For years, now, I’ve had a scrap of digital paper on my computer desktop with four words on it: Felicia, the Fermilab Ferret. A memorial to an extraordinary life. A reminder to channel the legendary little animal’s spirit into something strange and new. Little poems, perhaps. And, now, finally, I have.

But first: her story.

A long, long time ago (1971), in a magical place (rural Illinois), a team of scientists built a very, very large and very, very important machine (a particle accelerator). Geese migrating over the National Accelerator Laboratory could see the colossal ring of tunnels through which protons and antiprotons would soon zoom, zip, and collide. History-making was imminent.

But the machine didn’t work. Something was messing with the magnets. Eventually engineers identified the problem: tiny steel slivers left in the tubes during construction. All they had to do to fix the machine was clean out the tubes. But the tubes were miles long, and sealed, except for a narrow opening at each end.

Enter Felicia.

Fifteen inches from nose to tail, with sharp, sparkling eyes and a hunter’s mind, the little ferret was ancestrally primed for this kind of work. She came special delivery from a farm in Wisconsin. She cost $35.

The engineers fitted Felicia with a collar attached to a string and a custom-made ferret diaper to prevent her leaving her own particles behind. The plan was that Felicia would enter the tube and scamper along its length, impelled into the unknown by the sheer animal joy of exploration, dragging the string behind her and emerging at the other end. The engineers would then attach a swab to the end of the string and pull it through, capturing all remaining metallic debris along the way.

The human-ferret team started small, with shorter sections of tunnel, and built their confidence, trust, and affection. In the beginning, Felicia spent her nights at a mink farm a few towns away. As time went on, some of the engineers began bringing Felicia to their own homes. They doted on her, and fed her treats; her favorite were chicken livers, fish heads, and hamburger.

Felicia’s physics career was relatively brief, at least in human time. After only a year or so of the ferret/string/tunnel/fish-head method, technicians invented a mechanical ferret that didn’t need a diaper change or a ride home after work.

Felicia lived out her retirement as a house pet at the mink farm, continuing to enjoy regular home visits with her former colleagues.

A black-and-white photograph altered with colored pencil. The photograph shows a man in a hard hat crouching by one end of a metal tube. The floor beneath the tube is strewn with large metal bolts. The illustration depicts a tiny fuchsia ferret exiting the tube, poking her nose into the room. A string trails from the ferret’s collar to the man’s hand. The string is turquoise-green on the ferret end and fades to gray as it approaches the man.
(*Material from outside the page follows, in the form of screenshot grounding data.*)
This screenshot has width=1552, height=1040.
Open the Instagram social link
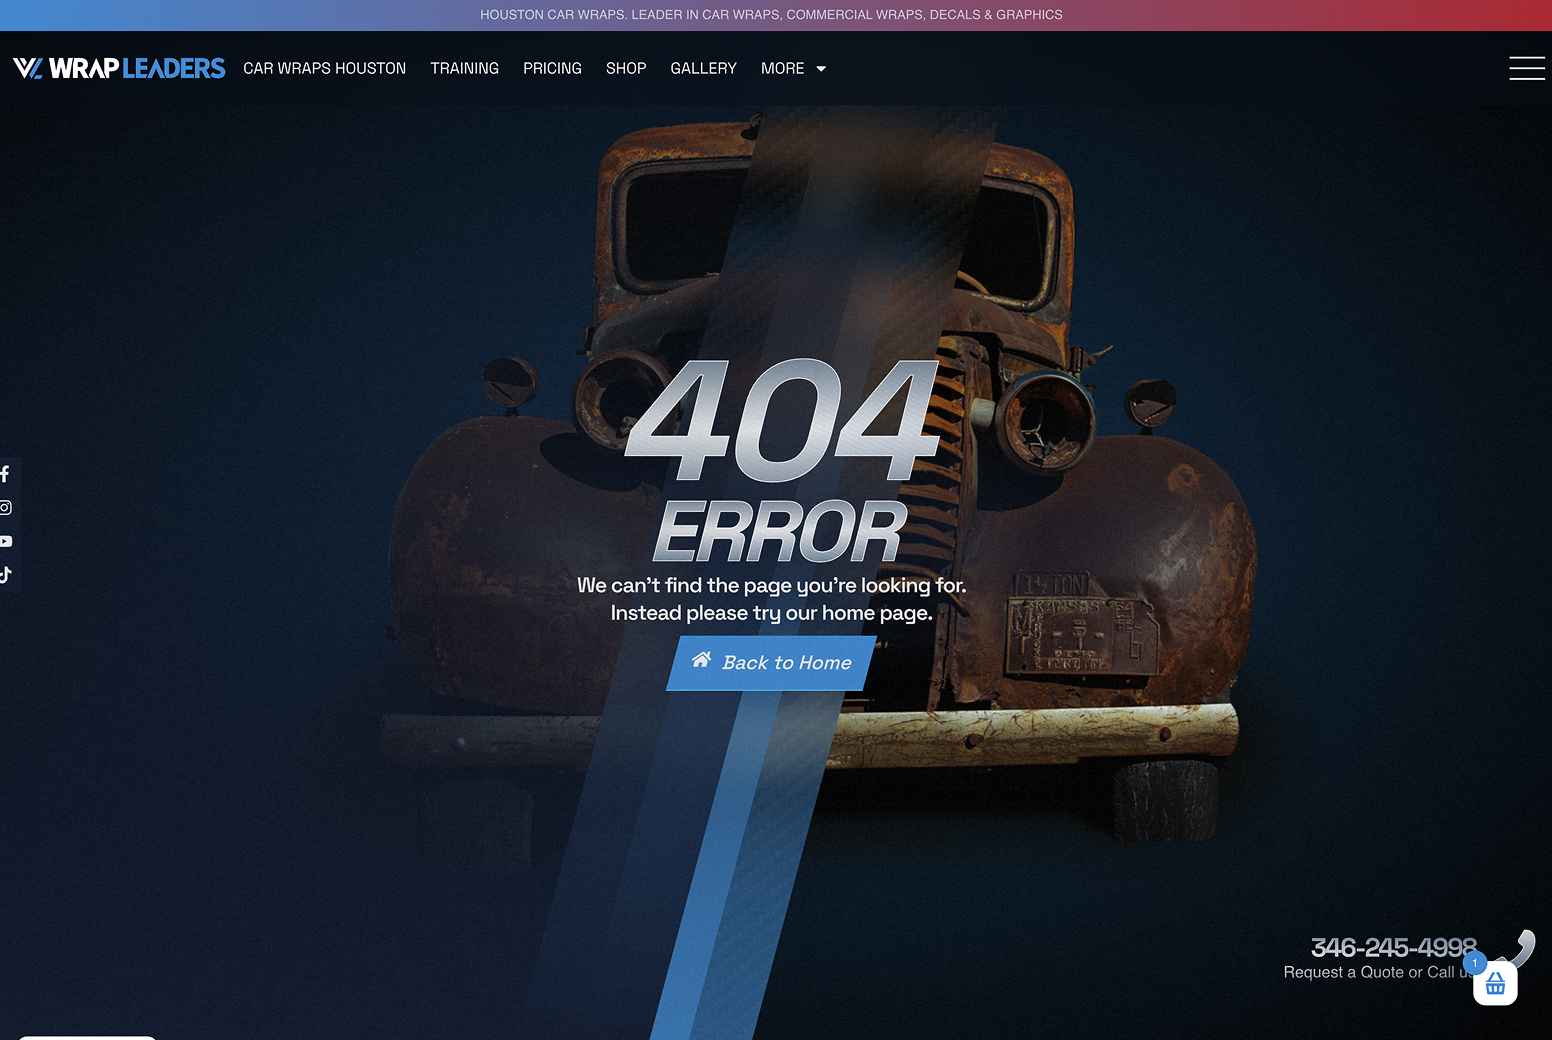(5, 508)
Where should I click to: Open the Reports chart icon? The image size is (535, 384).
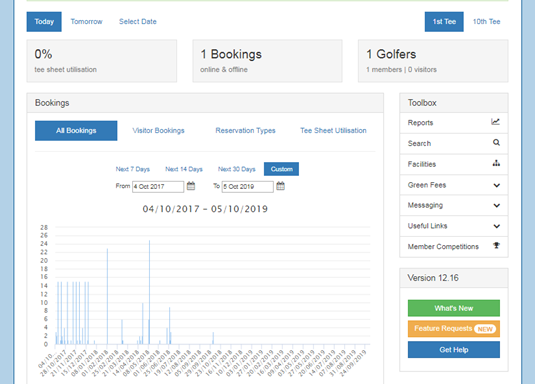[495, 122]

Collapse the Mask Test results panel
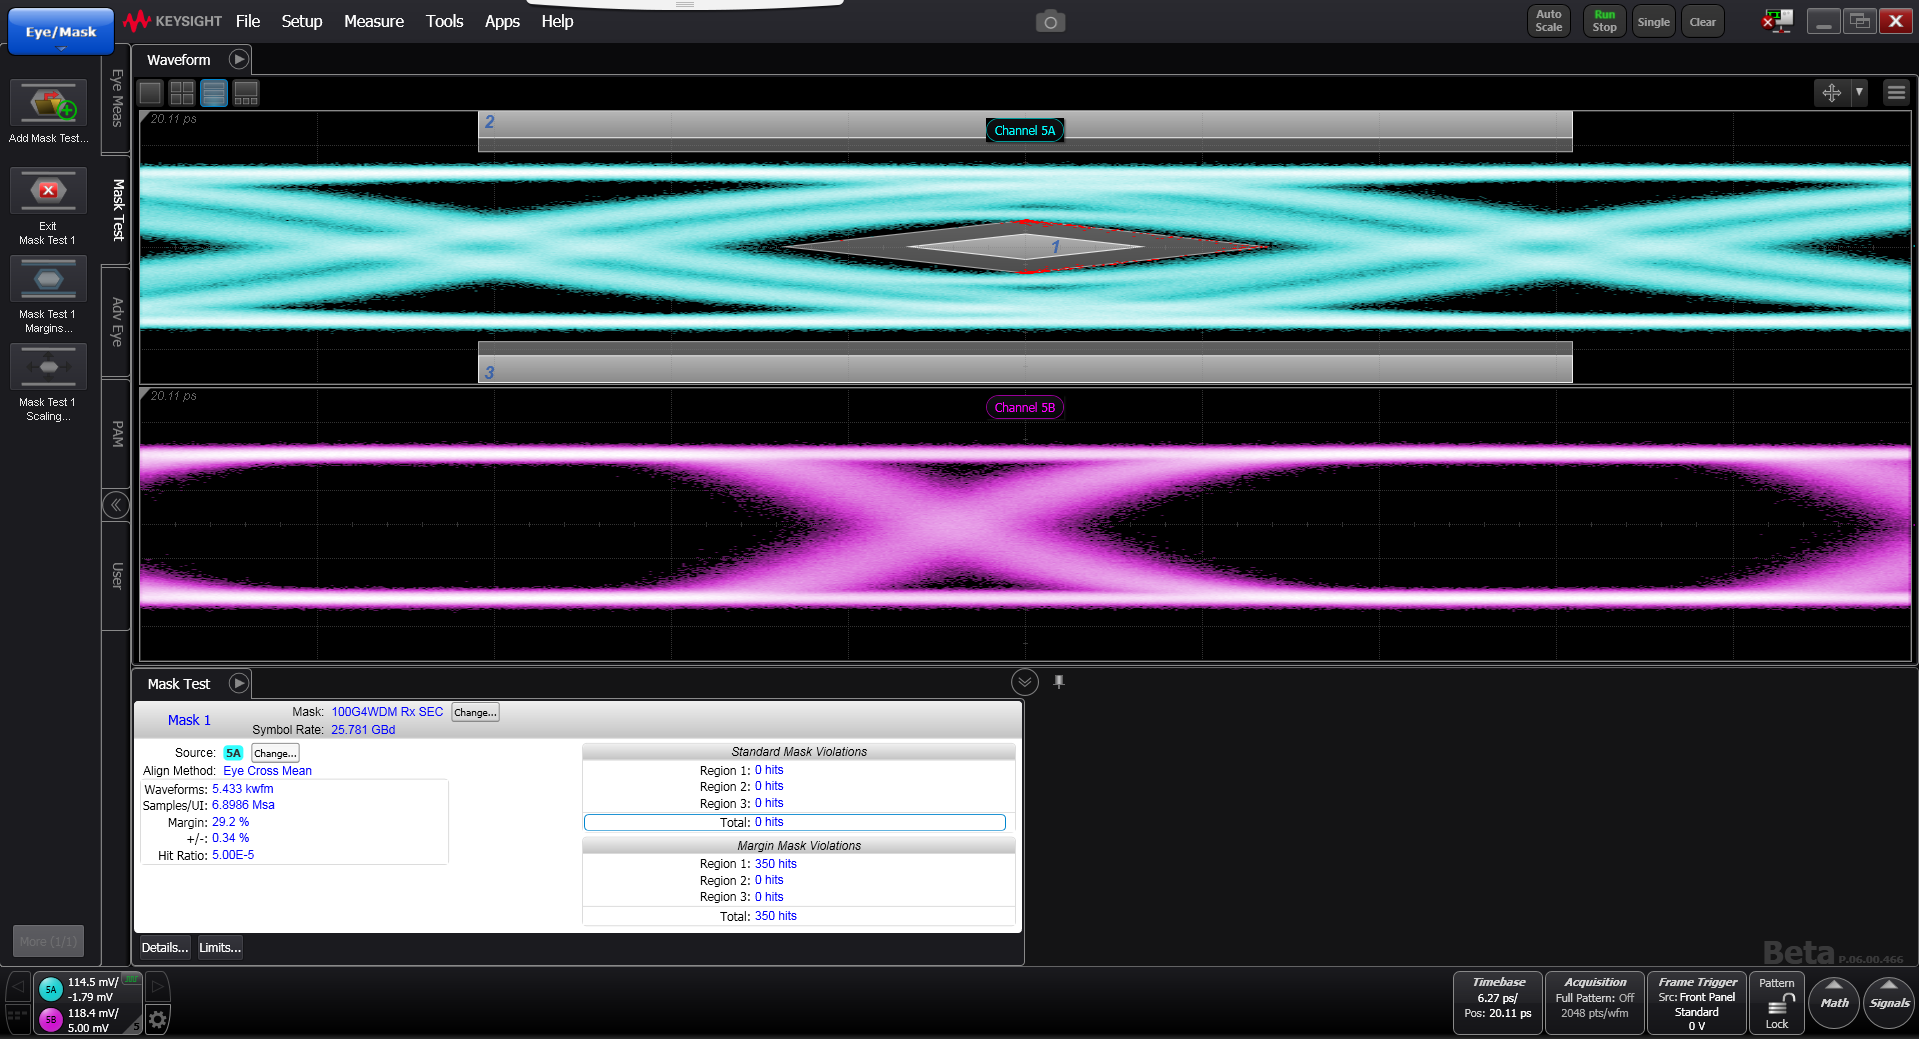click(1024, 682)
It’s a heartwarming story, to be sure, but of course there was more to it. Don’t get me wrong: nothing especially sinister happened. Reality is just complicated.

When I think about Felicia, I think about instinct and wildness. I think about all her bunkmates at the mink farm who didn’t have adoring, if paternalistic, coworkers. I think about agency, and freedom, and what it means to feel alive.

at the farm
this morning, as most mornings,
i am fixed by six thousand like-mine eyes
as i climb into a different box
and am carried away.


scent
men’s hands, then metal.
metal, metal, metal. then
fresh snow—then metal, metal. 
then men’s hands again.


tunnel
what awaits on the other side
no longer interests me. i’m more intrigued 
by the ghosts in the dark
who’ve memorized my little songs 
and hum to keep me company.


hamburger
i didn’t kill this. i have never 
killed anything. yet somehow
i taste victory. the fat. the blood.


at the farm (ii)
he drops me off at sunset.
the light is forest-fire red
on the open door of my cage.

Drawings by me; original photographs from Fermilab. You can read more about Felicia here. For more Fermilab-inspired art, click here to listen to Sylvan Esso talking about their song “Ring.”
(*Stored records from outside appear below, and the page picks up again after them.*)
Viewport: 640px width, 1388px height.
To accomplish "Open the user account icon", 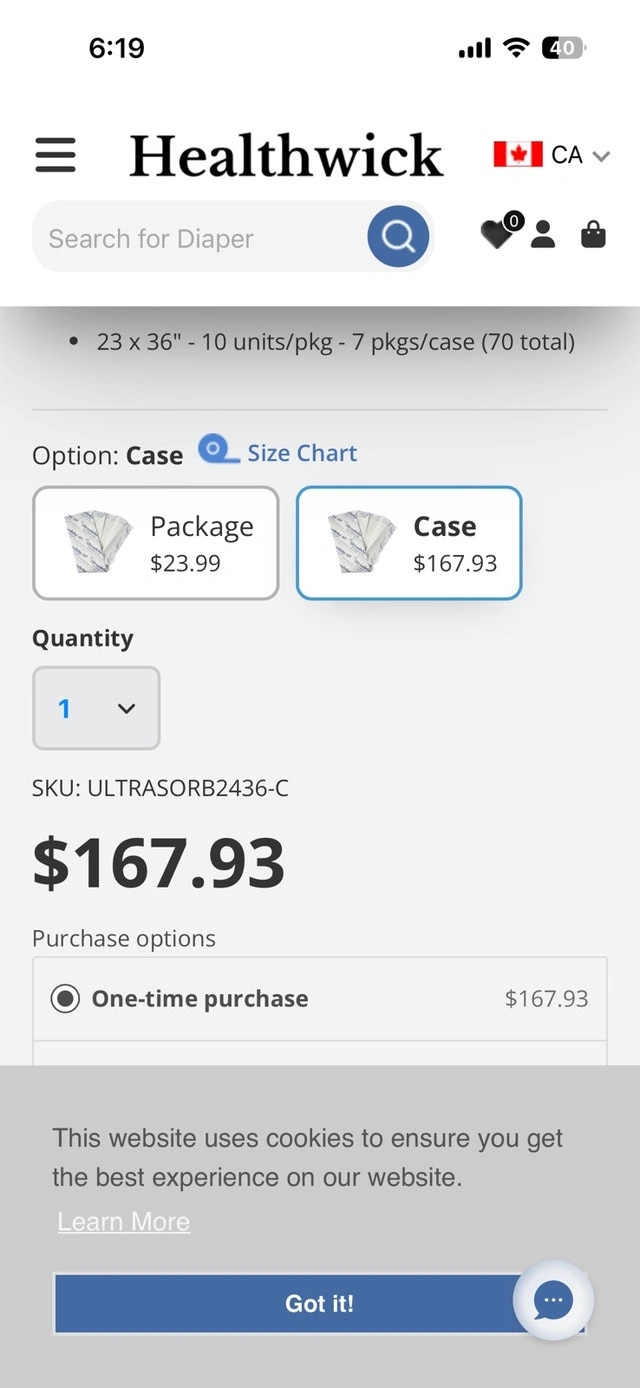I will click(543, 235).
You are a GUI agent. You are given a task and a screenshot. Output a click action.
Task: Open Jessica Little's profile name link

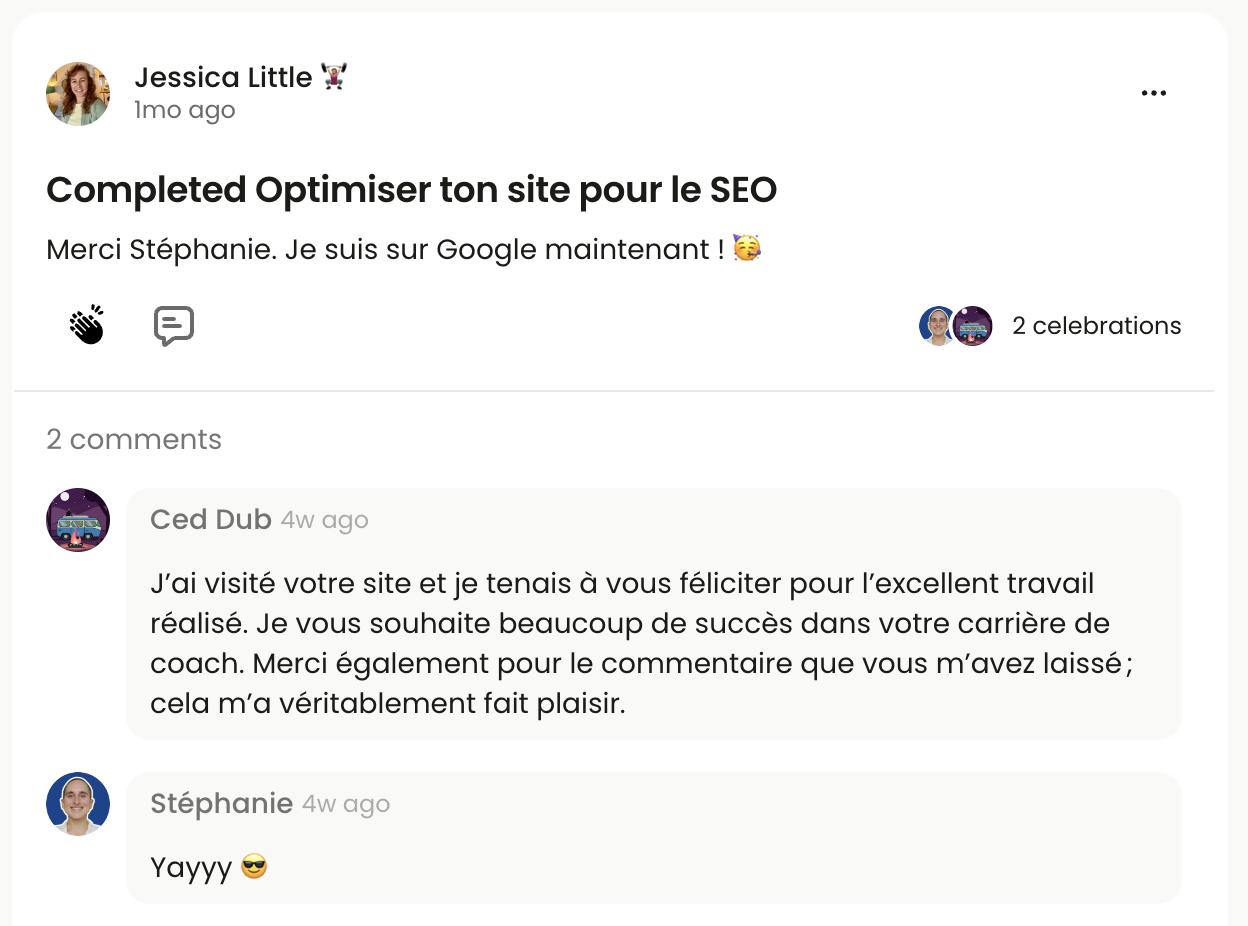[x=223, y=77]
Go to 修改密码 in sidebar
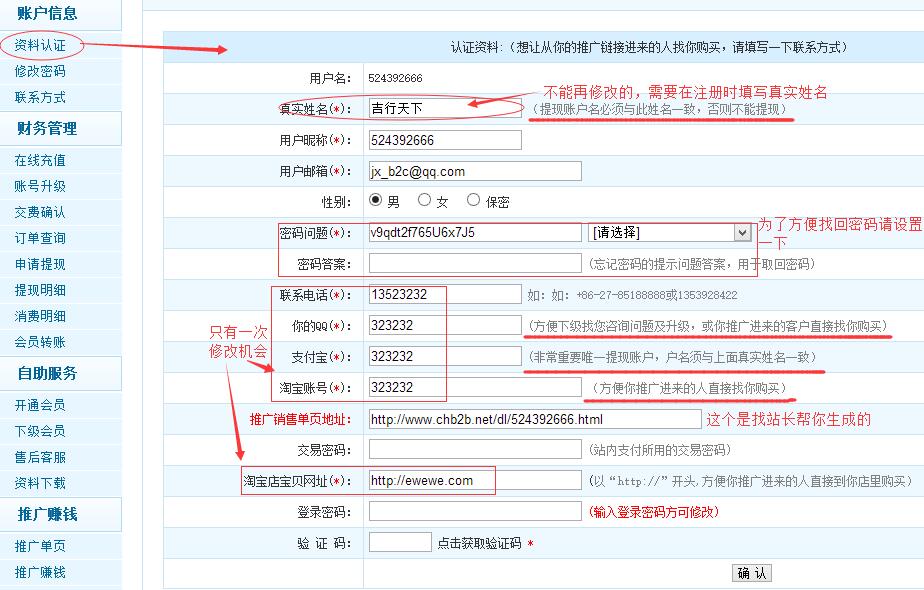 click(40, 71)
6 thoughts on “Felicia, the Fermilab Ferret: Micropoems

  1. The fact-check/full transparency rundown:
    1. The National Accelerator Laboratory would not be known as Fermilab until 1974, but “Felicia, the NAL Ferret” makes for a far less punchy title.
    2. At the height of its success, the Winfield mink farm was home to 10,000 animals. I cannot find any data on how many animals lived there in 1971, so I went with whatever sounded best in the poem.
    3. No recordings of Felicia singing to herself in the tunnels exist, but that doesn’t mean she didn’t do it.
    4. I don’t know how echoes work–unlike Felicia, I am not a physicist–but I’m pretty sure her voice would have bounced ahead and multiplied, building a faint and friendly chorus of ghostly companions.
    5. Felicia may have killed something at some point. I like to think she did.
    6. Ferrets can see red. I checked. In fact, red may be the only color they can see. (Some sources say they can also see blue.)
    7. It is extremely unlikely that Felicia ever witnessed a forest fire. I know, I know. Please just let me have this.

  2. I am drawn to the alliteration in _Felicia, the Fermilab Ferret_, so on one level I agree _Felicia, the NAL Ferret_ is not as good. But: _The Rats of NIMH_ became a famous title, so … *shrug*

  3. Kate,
    Each time you write you take me to worlds I never considered. You expand my horizons with your insight, wit, humor and perspective. You leave me breathlessly hoping for more because it seems to flow seamlessly from your spirit.

  4. Kate, I love everything about this. You’ve made me put myself in Felicia’s place, and I love her now.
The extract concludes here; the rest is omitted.